For thousands of women in Iceland on Monday, fighting for equal rights meant ditching out on work early.
Women across the country powered down their smartphones, closed their laptops, and canceled meetings at 2:38 p.m. to protest the gender pay gap, according to an Iceland Review report.
Women in Iceland come together to fight for equality, shouting OUT #kvennafrí #womensrights pic.twitter.com/vTPFwfSoVk— Salka Sól Eyfeld (@salkadelasol) October 24, 2016
Why 2:38? The protestors didn't just choose a random time.
Women in Iceland make roughly 18% less than their male counterparts, according to the latest European Union data. Which is good, compared to a lot of other countries — including the United States (which ranks 28th on the World Economic Forum's Gender Gap Report; Iceland is first). But still pretty unfair.
Unless, of course, their work day was 18% shorter. Which means they'd get out at 2:38 p.m.
This isn't the first time women in Iceland have gone on strike.

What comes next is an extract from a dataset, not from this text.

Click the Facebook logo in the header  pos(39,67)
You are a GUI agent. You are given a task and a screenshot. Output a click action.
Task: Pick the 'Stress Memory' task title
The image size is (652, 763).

In 1975, labor unions and women's rights organizations in the country organized the first Women's Day Off. According to a BBC report, 90% of women in the country participated, including domestic workers and stay-at-home mothers. The strike paralyzed the country, forcing many men to take their children into the office.
"Probably most people underestimated this day's impact at that time — later both men and women began to realise that it was a watershed," Styrmir Gunnarsson, a former newspaper editor, told the BBC.
Iceland's (and Europe's) first female president, Vigdis Finnbogadottir, who joined that first protest 40 years ago, believes the mass demonstration helped pave the way for her election five years later.
This 2016 protest is the fourth time Iceland's women have gone on strike — and the time of the walkout has gotten progressively later with each one as women's relative wages have increased.
In 2005, protestors walked off the job at 2:08 p.m. In 2008, they left at 2:25.
But 2:38 p.m. is still not late enough!
At that rate, the wage gap in Iceland will take more than 50 years to close on its own. A WEF report estimates that the global wage gap may take as long as 118 years to sew up. But if the first protest changed the way the country values women's labor, then perhaps the pressure from more massive events can speed up the clock.
Perhaps on a Women's Day Off not too long in the future, they'll be skipping out at the end of the day with their male colleagues.